The Italian wealth tax on real estate properties (Imposta sul valore degli immobile situati all’estero or IVIE) owned outside of Italy by an individual who qualifies as a resident for Italian tax purposes has been introduced in Italy. The wealth tax due is proportionate to the percentage owned and the size of the property. The applicable tax rate is equal to 0.76%.No IVIE is due if the tax is lower than EUR 200; otherwise, the entire IVIE amount is due.

Wealth tax on financial investments owned outside of Italy[edit]

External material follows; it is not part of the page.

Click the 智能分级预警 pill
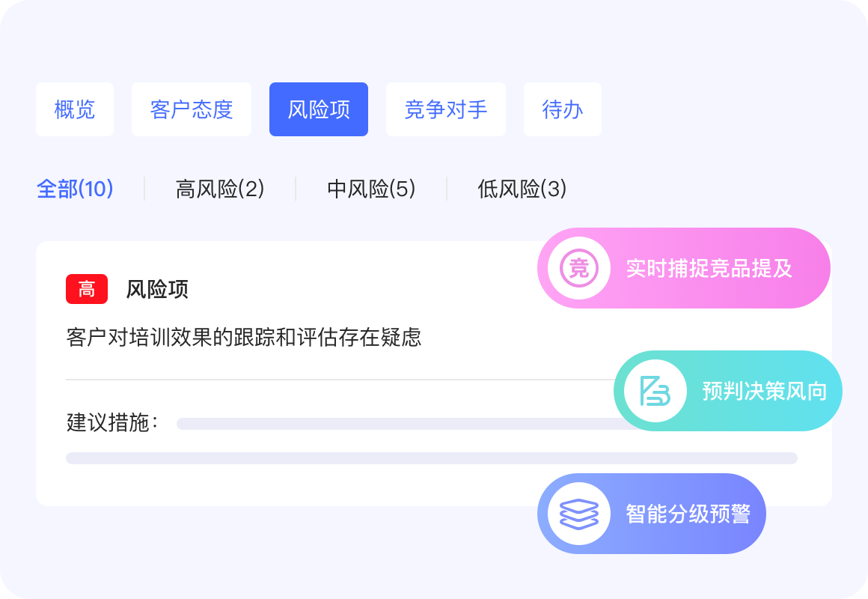The height and width of the screenshot is (599, 868). [687, 514]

The Italian wealth tax on financial investments (Imposta sul valore delle Attivita` Finanziarie detenute all` Estero or IVAFE) owned outside of Italy by an individual who qualifies as a resident for Italian tax purposes has been introduced in Italy. The wealth tax due is proportionate to the percentage owned and the size of the property. The applicable tax rate is equal to 0.2% for FY 2018.[8] Only for bank accounts, the above-mentioned tax is a flat amount equal to EUR 34.20 for each bank account. This flat amount is not due if the average saving amount is lower than EUR 5,000, taking into consideration all the bank accounts owned by the taxpayer.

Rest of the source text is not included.